Discourse uses a taxonomy of categories and topics. We have provided a small number of categories that cover the broad areas that we often discuss. In Discourse, a category is mandatory for each post.

For technical reasons, posts initiated from email go to the General category, based on the address, jackrail@discourse.jackrail.com. I am very reluctant to make an email address set for all the categories. Perhaps if a category other than General is appropriate, start the topic on the web forum interface.

If anybody feels the need for a category I have not created, feel free to suggest it. But I don’t want to have dozens and dozens.

(Offtopic … or is it?)

Decades before the Internet, science students were taught that taxonomy was a very important concept science, in technology and generally in professional life … This applied particularly to computer science. When in the 90s I started browsing the web, something I disliked was that taxonomy had been largely set aside.

If you are looking, say, for “harpsichord quill preparation techniques”, the “taxonomy” way would be to search for a first level of categories “Music”, a second “Instruments”, then “Harpsichord”, then “Maintenance”, then “Quilling”, then “Quill” and finally “Techniques”. If it is there in the web, you would get it, exactly what you need, in a few seconds.

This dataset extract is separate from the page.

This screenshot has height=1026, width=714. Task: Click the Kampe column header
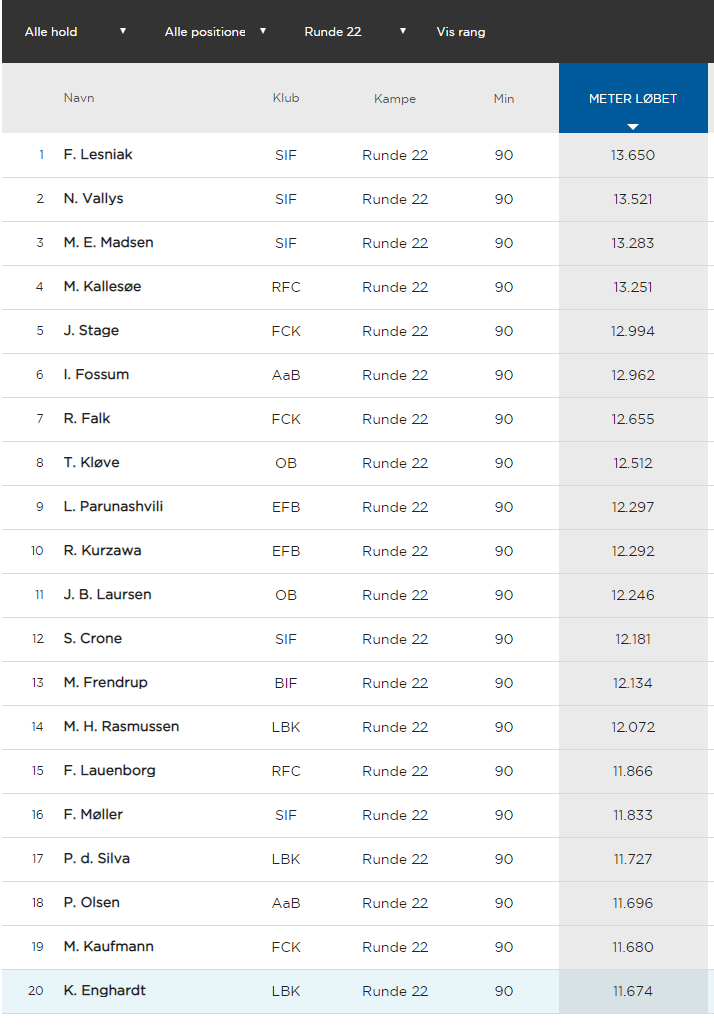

But we all know that this is not the way the www works: you have to enter a few words in a search engine, juggle around with the quotes, and then either you have thousands of hits and have to refine and refine many times, or else you have almost no hits yet you suspect the matter is there (but you really do not know!) and keep trying … Sometimes it is easy, others unnervingly slow … It would be good if any webpage developer was forced to enter it into a taxonomy, but no generally agreed taxonomy exists for the web at large, which is a real pity.

Indeed, many persons find is “less complicated” to follow the www “mantra”:
“Forget about rules and schemes for rationally organising data, files, folders, whatever!
If you are good at ‘googling’ you will find anything with no fuss.”
Which, as we all know (experienced “googlers” included), is often not the case, especially if you start off with fuzzy or incomplete data for your search.

Countless times I have visited friends, students, customers, who just could not find a file in their computers or a past-visited webpage online. Actually, I hardly know anybody who organises rationally the files in his/her computer, or the URLs of “favourite” websites.

If your personal printed books library is rationally organised, you can find any of thousands of books on the spot. The same applies to personal computer stuff: I find that having it organised takes a minimal effort and pays off handsomely:

Back to Discourse, whether its taxonomy is good or else, I applaud the idea and I am sure it will be very helpful.